= Beginning of Section =

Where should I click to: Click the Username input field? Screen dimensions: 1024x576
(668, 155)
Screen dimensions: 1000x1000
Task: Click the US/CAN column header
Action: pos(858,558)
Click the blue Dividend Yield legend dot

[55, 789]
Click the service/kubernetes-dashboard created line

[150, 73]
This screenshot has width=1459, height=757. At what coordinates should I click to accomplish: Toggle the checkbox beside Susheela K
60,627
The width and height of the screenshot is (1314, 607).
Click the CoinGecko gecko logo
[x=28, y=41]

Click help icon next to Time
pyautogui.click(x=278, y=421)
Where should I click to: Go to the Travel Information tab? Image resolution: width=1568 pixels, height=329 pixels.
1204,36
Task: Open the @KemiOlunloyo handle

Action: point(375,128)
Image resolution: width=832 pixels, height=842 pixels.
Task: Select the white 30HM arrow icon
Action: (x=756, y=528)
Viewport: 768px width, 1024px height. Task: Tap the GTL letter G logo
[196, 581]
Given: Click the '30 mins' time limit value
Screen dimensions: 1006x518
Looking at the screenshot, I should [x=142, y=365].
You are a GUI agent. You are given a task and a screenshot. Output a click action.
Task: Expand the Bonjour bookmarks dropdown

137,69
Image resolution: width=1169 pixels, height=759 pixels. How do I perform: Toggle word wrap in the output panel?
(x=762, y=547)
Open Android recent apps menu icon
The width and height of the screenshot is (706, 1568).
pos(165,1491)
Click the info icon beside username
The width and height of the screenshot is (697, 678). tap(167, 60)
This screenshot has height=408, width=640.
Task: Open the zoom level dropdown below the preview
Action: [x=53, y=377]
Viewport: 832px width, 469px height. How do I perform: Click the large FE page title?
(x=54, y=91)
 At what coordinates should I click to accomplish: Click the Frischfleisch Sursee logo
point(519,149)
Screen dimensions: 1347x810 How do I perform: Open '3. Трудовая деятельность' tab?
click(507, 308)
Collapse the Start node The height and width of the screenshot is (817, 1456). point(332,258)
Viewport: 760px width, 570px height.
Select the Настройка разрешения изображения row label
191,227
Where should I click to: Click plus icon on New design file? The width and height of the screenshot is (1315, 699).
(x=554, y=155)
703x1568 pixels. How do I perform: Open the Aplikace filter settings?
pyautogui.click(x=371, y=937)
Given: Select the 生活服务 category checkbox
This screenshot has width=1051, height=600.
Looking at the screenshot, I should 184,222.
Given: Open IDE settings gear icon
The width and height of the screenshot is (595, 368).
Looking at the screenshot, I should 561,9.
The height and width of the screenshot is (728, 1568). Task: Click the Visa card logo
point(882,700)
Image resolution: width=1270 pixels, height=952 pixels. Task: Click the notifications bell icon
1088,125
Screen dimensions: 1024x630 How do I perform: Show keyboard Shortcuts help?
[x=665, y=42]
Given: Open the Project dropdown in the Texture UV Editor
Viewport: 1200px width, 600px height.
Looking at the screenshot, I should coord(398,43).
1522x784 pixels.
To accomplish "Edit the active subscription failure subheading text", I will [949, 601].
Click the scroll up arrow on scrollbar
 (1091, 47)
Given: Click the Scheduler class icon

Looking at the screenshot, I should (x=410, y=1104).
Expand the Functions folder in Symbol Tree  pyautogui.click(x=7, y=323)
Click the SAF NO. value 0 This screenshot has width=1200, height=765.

= End of Section =

**ASSIGNMENT**: Each record above needs to be set down again, word for word.

**ANSWER SECTION**:
Where should I click to: Click the Username input field? Screen dimensions: 1024x576
(668, 155)
Screen dimensions: 1000x1000
Task: Click the US/CAN column header
Action: pos(858,558)
Click the blue Dividend Yield legend dot

[55, 789]
Click the service/kubernetes-dashboard created line

[150, 73]
This screenshot has width=1459, height=757. At what coordinates should I click to accomplish: Toggle the checkbox beside Susheela K
60,627
The width and height of the screenshot is (1314, 607).
Click the CoinGecko gecko logo
[x=28, y=41]

Click help icon next to Time
pyautogui.click(x=278, y=421)
Where should I click to: Go to the Travel Information tab? Image resolution: width=1568 pixels, height=329 pixels.
1204,36
Task: Open the @KemiOlunloyo handle

Action: point(375,128)
Image resolution: width=832 pixels, height=842 pixels.
Task: Select the white 30HM arrow icon
Action: (x=756, y=528)
Viewport: 768px width, 1024px height. Task: Tap the GTL letter G logo
[196, 581]
Given: Click the '30 mins' time limit value
Screen dimensions: 1006x518
Looking at the screenshot, I should [x=142, y=365].
You are a GUI agent. You are given a task and a screenshot. Output a click action.
Task: Expand the Bonjour bookmarks dropdown

137,69
Image resolution: width=1169 pixels, height=759 pixels. How do I perform: Toggle word wrap in the output panel?
(x=762, y=547)
Open Android recent apps menu icon
The width and height of the screenshot is (706, 1568).
pos(165,1491)
Click the info icon beside username
The width and height of the screenshot is (697, 678). tap(167, 60)
This screenshot has height=408, width=640.
Task: Open the zoom level dropdown below the preview
Action: [x=53, y=377]
Viewport: 832px width, 469px height. How do I perform: Click the large FE page title?
(x=54, y=91)
 At what coordinates should I click to accomplish: Click the Frischfleisch Sursee logo
point(519,149)
Screen dimensions: 1347x810 How do I perform: Open '3. Трудовая деятельность' tab?
click(507, 308)
Collapse the Start node The height and width of the screenshot is (817, 1456). point(332,258)
Viewport: 760px width, 570px height.
Select the Настройка разрешения изображения row label
191,227
Where should I click to: Click plus icon on New design file? The width and height of the screenshot is (1315, 699).
(x=554, y=155)
703x1568 pixels. How do I perform: Open the Aplikace filter settings?
pyautogui.click(x=371, y=937)
Given: Select the 生活服务 category checkbox
This screenshot has width=1051, height=600.
Looking at the screenshot, I should 184,222.
Given: Open IDE settings gear icon
The width and height of the screenshot is (595, 368).
Looking at the screenshot, I should 561,9.
The height and width of the screenshot is (728, 1568). Task: Click the Visa card logo
point(882,700)
Image resolution: width=1270 pixels, height=952 pixels. Task: Click the notifications bell icon
1088,125
Screen dimensions: 1024x630 How do I perform: Show keyboard Shortcuts help?
[x=665, y=42]
Given: Open the Project dropdown in the Texture UV Editor
Viewport: 1200px width, 600px height.
Looking at the screenshot, I should coord(398,43).
1522x784 pixels.
To accomplish "Edit the active subscription failure subheading text", I will [949, 601].
Click the scroll up arrow on scrollbar
 (1091, 47)
Given: Click the Scheduler class icon

Looking at the screenshot, I should (x=410, y=1104).
Expand the Functions folder in Symbol Tree  pyautogui.click(x=7, y=323)
Click the SAF NO. value 0 This screenshot has width=1200, height=765.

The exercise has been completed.